To protect Christopher Gist and to show him the way, Robert the Hunter rode beside him southward down the wintry Ohio Valley. Soon they cut west across the country for the town of the Wyandots or Little Mingos, on the upper Muskingum River which means Elk’s Eye.

Here they caught George Croghan and Captain Andrew Montour, who had been giving out presents. The Wyandots were many. They numbered one hundred families, so that Muskingum of eastern Ohio was larger than Logstown.
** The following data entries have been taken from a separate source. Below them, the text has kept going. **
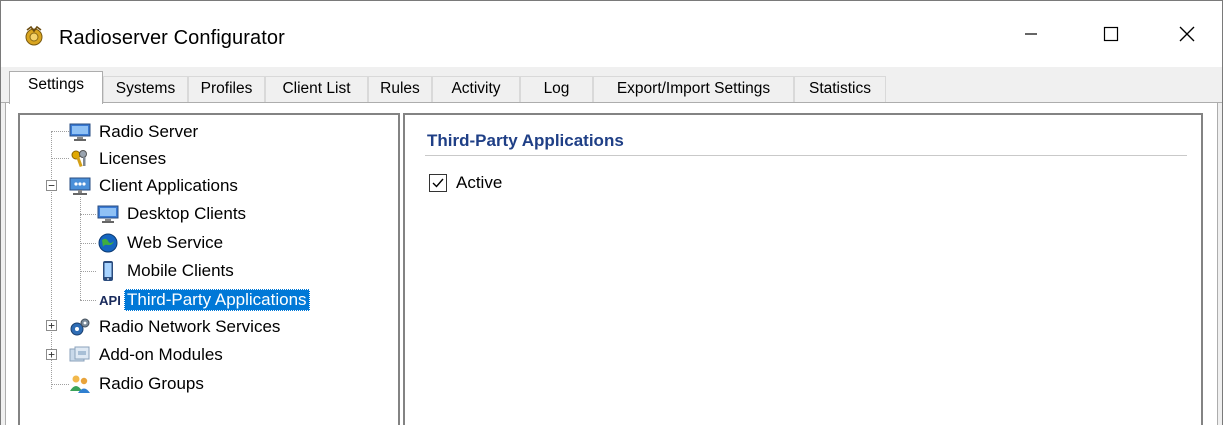 This screenshot has width=1223, height=425. What do you see at coordinates (152, 384) in the screenshot?
I see `tree-item-label: Radio Groups` at bounding box center [152, 384].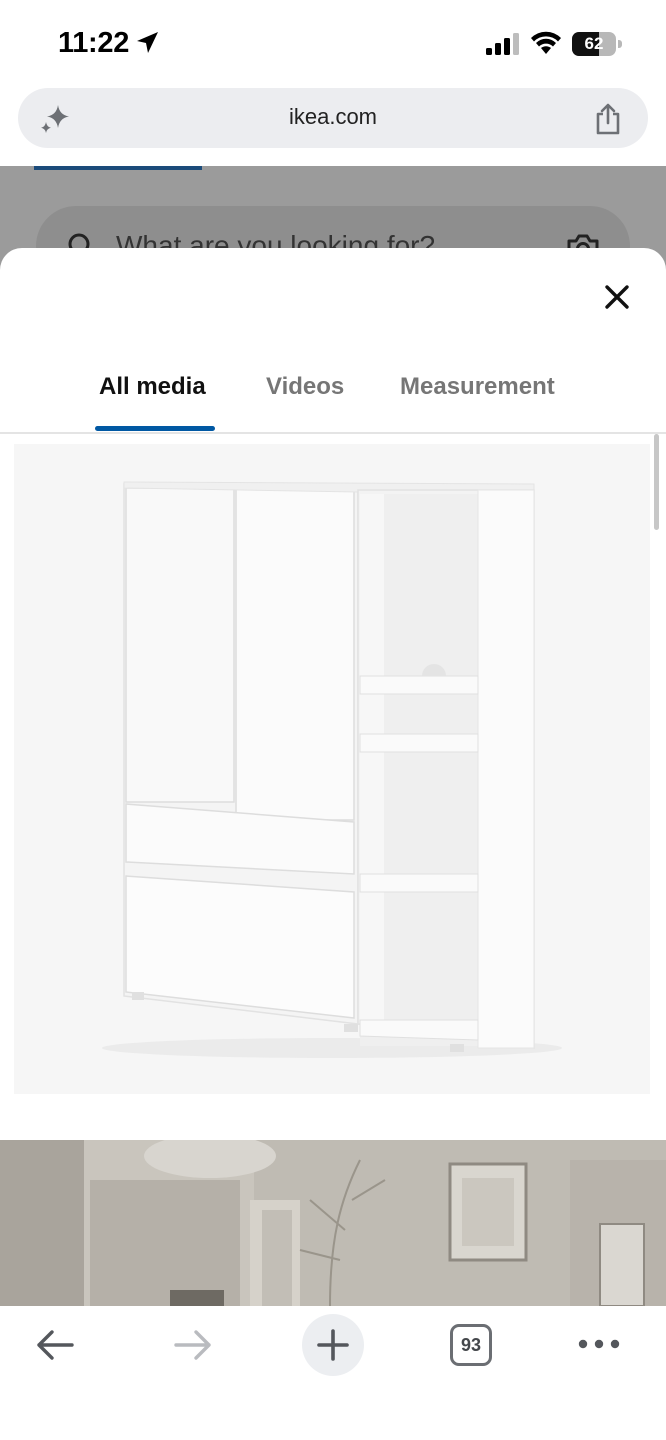 This screenshot has width=666, height=1440. What do you see at coordinates (478, 387) in the screenshot?
I see `tab-measurement: Measurement` at bounding box center [478, 387].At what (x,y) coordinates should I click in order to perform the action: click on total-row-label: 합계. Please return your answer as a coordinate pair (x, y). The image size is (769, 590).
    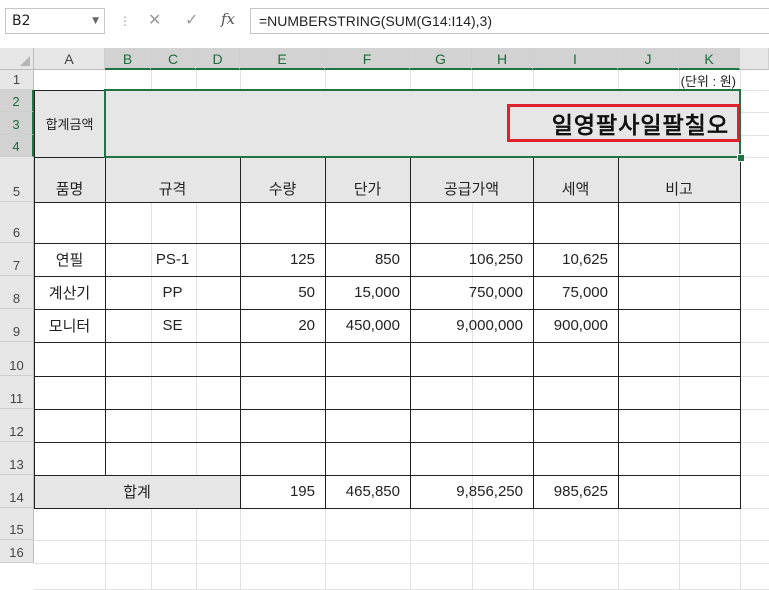
    Looking at the image, I should click on (137, 492).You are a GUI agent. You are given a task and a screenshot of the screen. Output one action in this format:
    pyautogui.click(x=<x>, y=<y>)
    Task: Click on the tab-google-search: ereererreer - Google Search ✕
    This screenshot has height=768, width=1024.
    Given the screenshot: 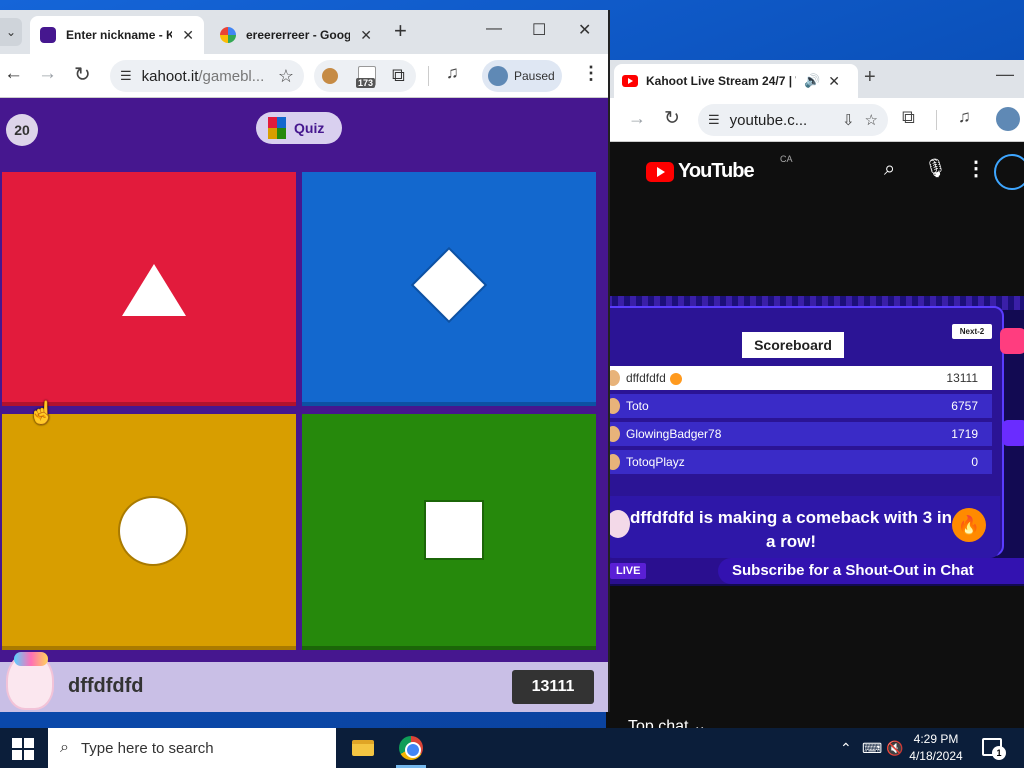 What is the action you would take?
    pyautogui.click(x=296, y=35)
    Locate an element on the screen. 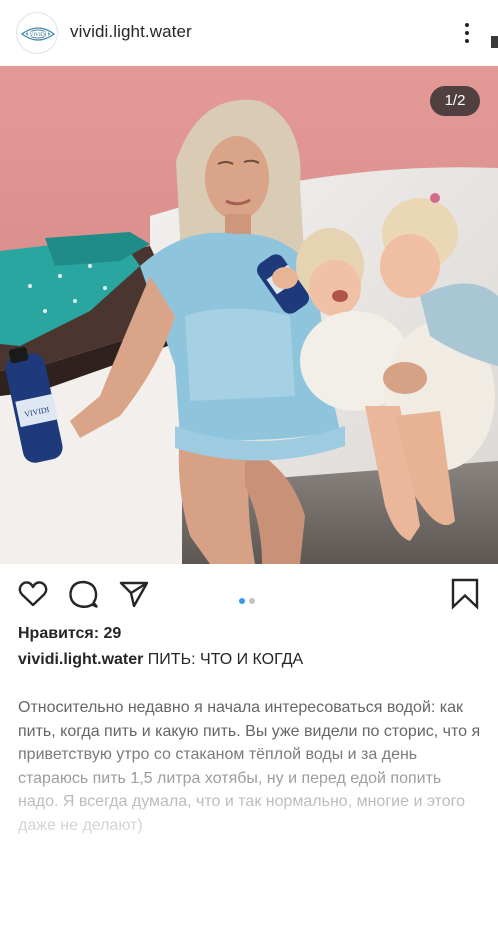  avatar-logo-text: VIVIDI is located at coordinates (38, 35).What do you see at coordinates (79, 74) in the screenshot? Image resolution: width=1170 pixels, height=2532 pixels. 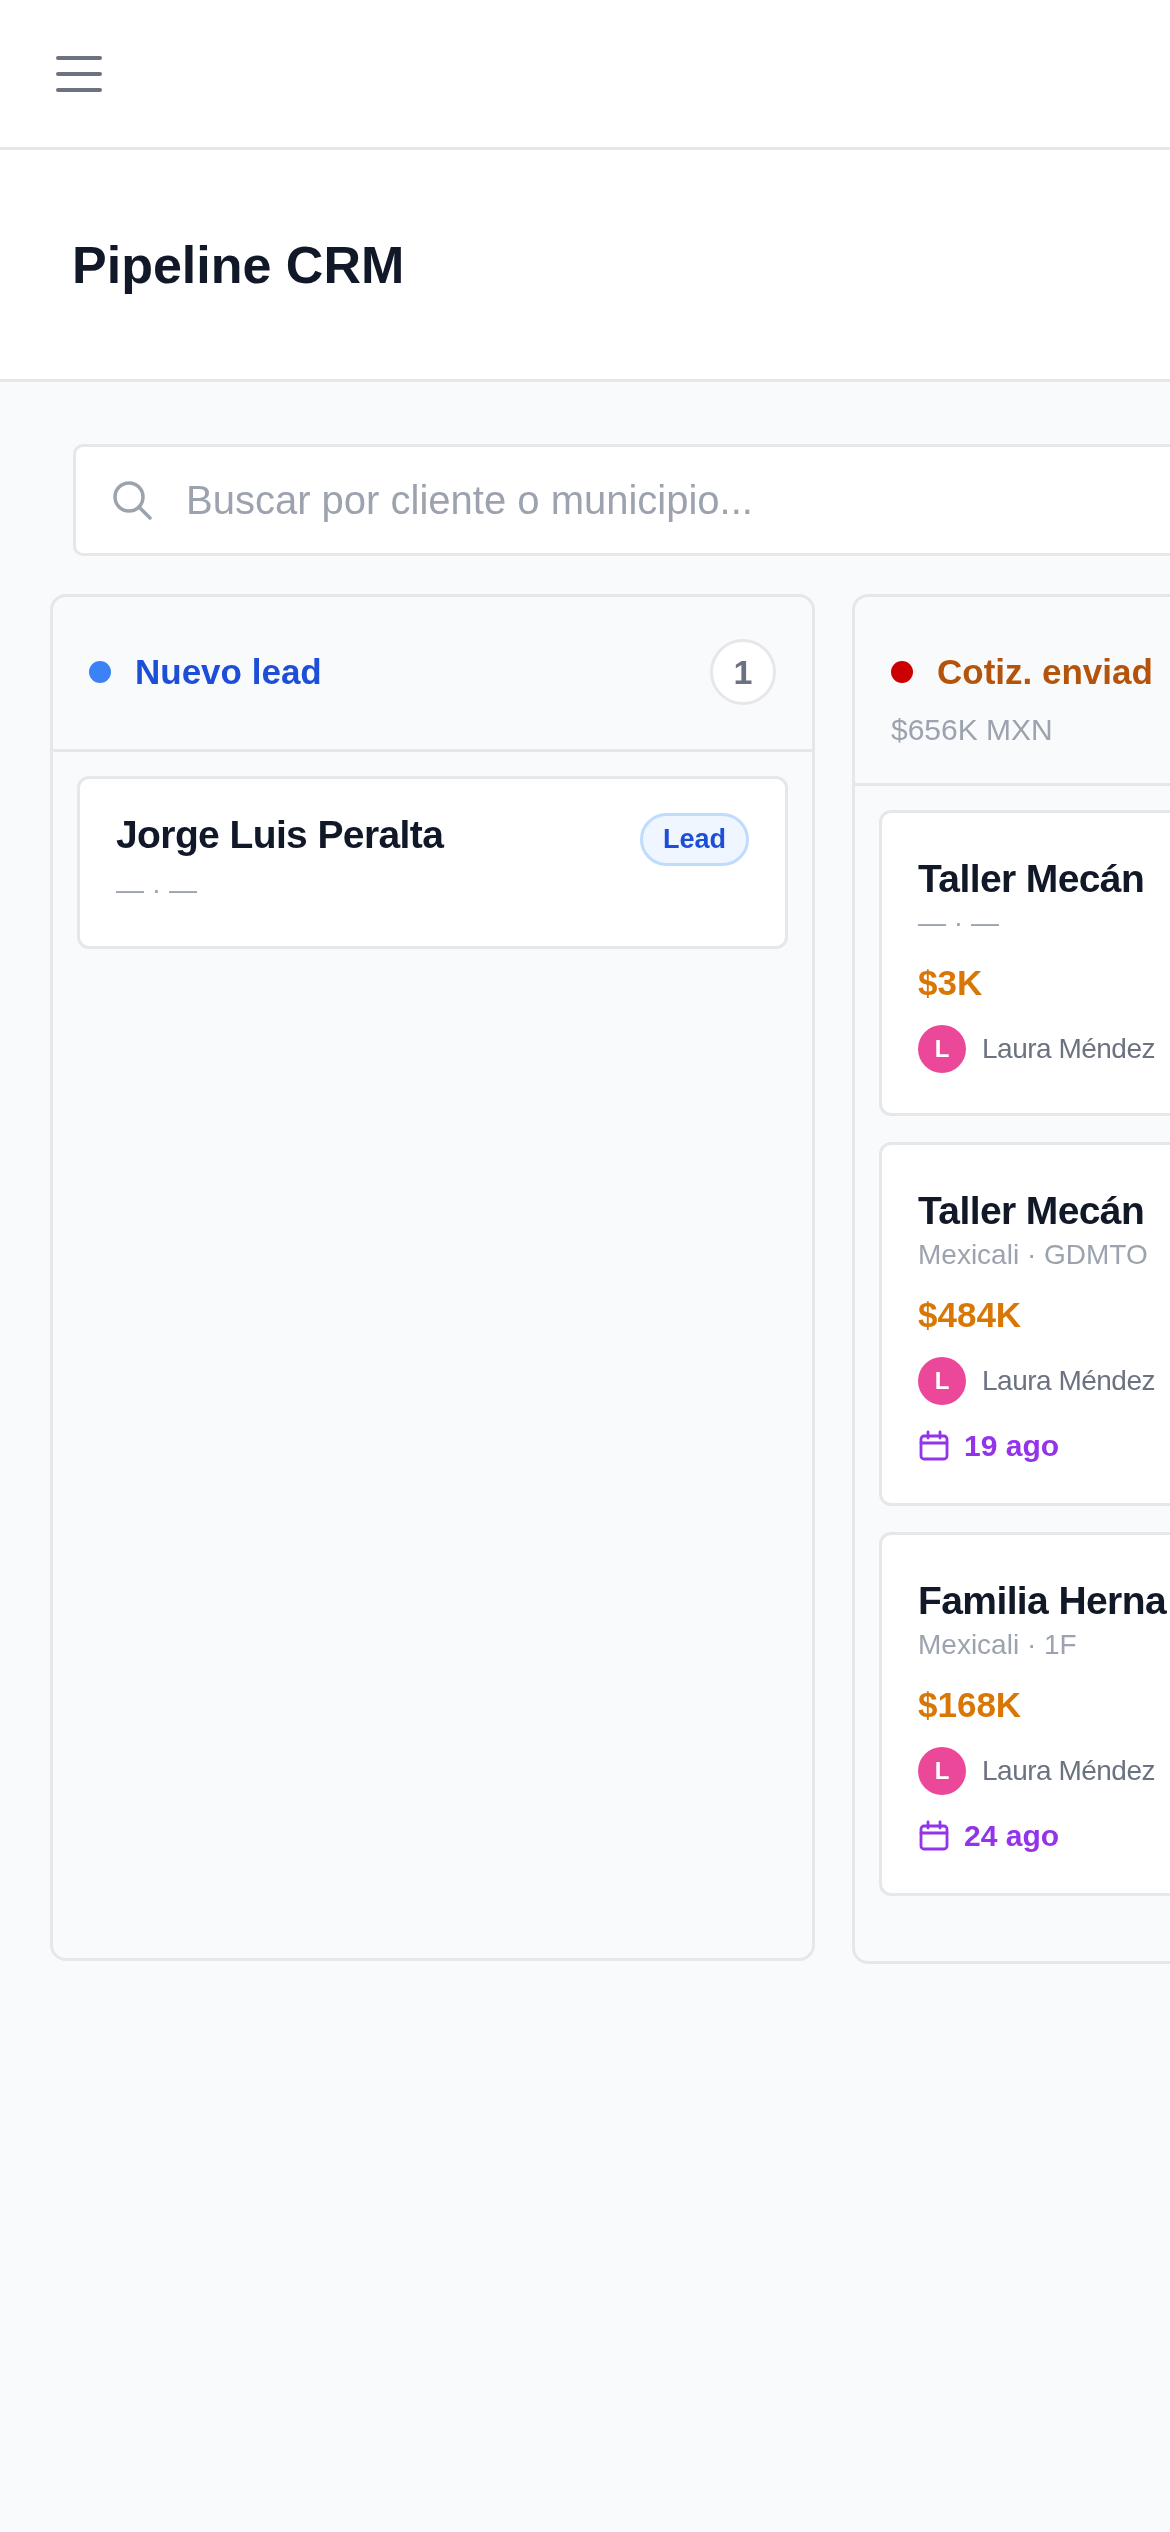 I see `menu-icon` at bounding box center [79, 74].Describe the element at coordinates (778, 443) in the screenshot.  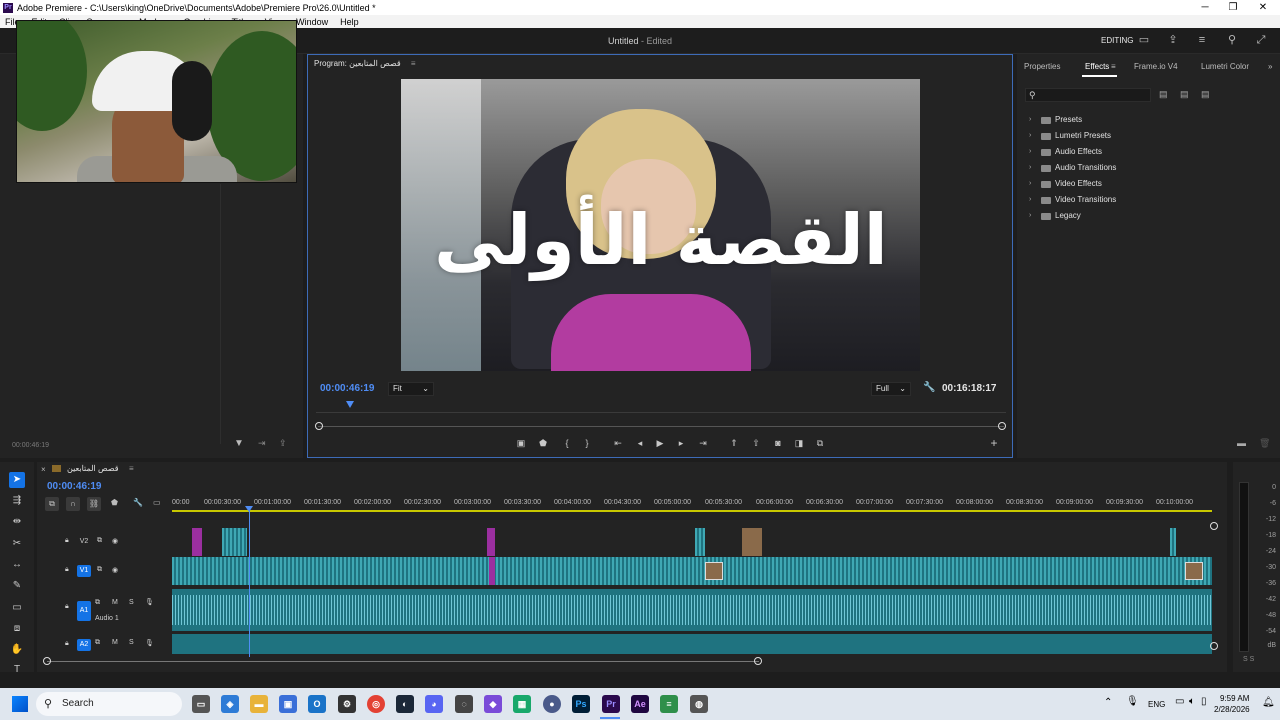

The English traders were gathering here. The French Ottawas to the north had captured three traders and sent them to Canada. Part of the Wyandots had been in favor of the French of Onontio, but now George Croghan laughed gaily when he shook hands with Christopher Gist.

“Unpack,” he said. “We are brothers. I have raised the flag over my house and over the house of the chief. The Wyandots say that the French have spread evil in the land with their lead plates and are trying to drive out the traders. We are to hold a council soon. After that we will travel together.”

The Wyandots crowded forward to shake hands also with Gist.

“The French of Onontio have broken the chain of friendship,” they said. “Let the English come and live with us. Bring great guns and make a fort.”

When the council was held Christopher Gist and George Croghan and Captain Montour dressed in their best. Captain Montour was as famous as Captain Joncaire, but was better looking. His mother was half French and half Indian, his father was a Seneca; and he stood high in the councils of the Iroquois. He spoke well in the Iroquois tongues, and was white of skin.

At the council he wore a long coat of reddish cloth, a red vest of satin, a white shirt outside his trousers, which were tucked into his shoes and stockings; around his neck a black tie with silver stars, upon his head a tall, hard hat, in his ears brass wire rings plaited like a basket handle; and his face was painted with a broad circle of bear’s grease and blue clay.

He spoke the words of George Croghan, and the Hunter spoke the words of Christopher Gist; and the Wyandots listened.

“We accept the wampum of our brothers from the English of Pennsylvania and of Virginia,” they said. “The French have soiled the peace path.”